La máquina de coser de mi abuela Eladia



Nunca vi a mi abuela Eladia cosiendo, ni a mano ni a máquina. No me acuerdo de muchas cosas suyas, la verdad. Creo que es porque mi hermana se acuerda aun de menos.

El caso es que ahora que lo pienso ni siquiera se si la máquina era suya. Pero el caso es que me acabo de acordar de la máquina. De los cajones de la máquina más concretamente. Uno a cada lado de la mesa esa que tenía. Largos y muy estrechos. Con olor a aceite rancio.
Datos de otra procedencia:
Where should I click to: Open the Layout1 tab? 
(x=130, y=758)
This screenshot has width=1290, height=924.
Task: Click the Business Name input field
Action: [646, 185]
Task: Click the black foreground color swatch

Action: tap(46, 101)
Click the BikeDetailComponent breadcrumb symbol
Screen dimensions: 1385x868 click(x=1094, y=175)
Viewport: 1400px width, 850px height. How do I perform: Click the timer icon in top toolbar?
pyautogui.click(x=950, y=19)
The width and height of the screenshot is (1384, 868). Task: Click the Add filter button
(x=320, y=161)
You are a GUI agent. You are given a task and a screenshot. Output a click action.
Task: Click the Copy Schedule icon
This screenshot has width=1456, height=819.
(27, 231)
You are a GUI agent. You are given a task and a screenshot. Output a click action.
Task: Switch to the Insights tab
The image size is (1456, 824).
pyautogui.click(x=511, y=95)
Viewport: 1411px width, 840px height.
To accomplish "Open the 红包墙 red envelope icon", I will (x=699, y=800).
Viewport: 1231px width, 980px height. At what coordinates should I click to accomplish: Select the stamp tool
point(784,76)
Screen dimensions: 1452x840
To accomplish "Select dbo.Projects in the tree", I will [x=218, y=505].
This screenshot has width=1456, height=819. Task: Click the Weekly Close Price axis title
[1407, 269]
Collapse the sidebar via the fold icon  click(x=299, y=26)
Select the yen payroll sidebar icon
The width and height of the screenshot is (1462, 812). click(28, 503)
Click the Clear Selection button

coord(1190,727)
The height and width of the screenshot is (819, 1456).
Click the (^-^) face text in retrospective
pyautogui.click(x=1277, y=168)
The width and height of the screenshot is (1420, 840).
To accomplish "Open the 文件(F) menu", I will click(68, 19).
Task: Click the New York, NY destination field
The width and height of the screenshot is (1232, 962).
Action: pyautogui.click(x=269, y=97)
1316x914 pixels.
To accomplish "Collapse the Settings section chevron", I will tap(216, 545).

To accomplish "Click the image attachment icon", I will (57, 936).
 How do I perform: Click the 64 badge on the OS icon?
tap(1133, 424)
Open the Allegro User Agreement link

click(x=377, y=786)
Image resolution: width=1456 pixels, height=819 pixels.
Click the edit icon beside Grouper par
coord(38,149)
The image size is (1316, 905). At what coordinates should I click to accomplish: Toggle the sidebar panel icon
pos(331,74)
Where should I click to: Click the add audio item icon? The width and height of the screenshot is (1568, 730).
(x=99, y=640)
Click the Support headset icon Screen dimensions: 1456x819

En las aburridas horas de las siestas estivales eran todo un entretenimiento. Siempre había cosas interesantes: hilos, botones que te hacían soñar con prendas de ropa (y con sus dueños imaginarios y antepasados). Piececitas de plomo pertenecientes a quién sabe qué artilugios. Cajitas de lata con dibujitos de señoras antiguas en la tapa y algodones dentro. Monedas oxidadas con gente que no era el rey Juan Carlos. Papelitos amarillentos escritos con letras rizadas. Burruños de trapo de donde salía el olor ese a aceite rancio.
No me acuerdo de más, pero cualquier día tiro del hilo y me sale una sorpresa de uno de esos cajones, seguro.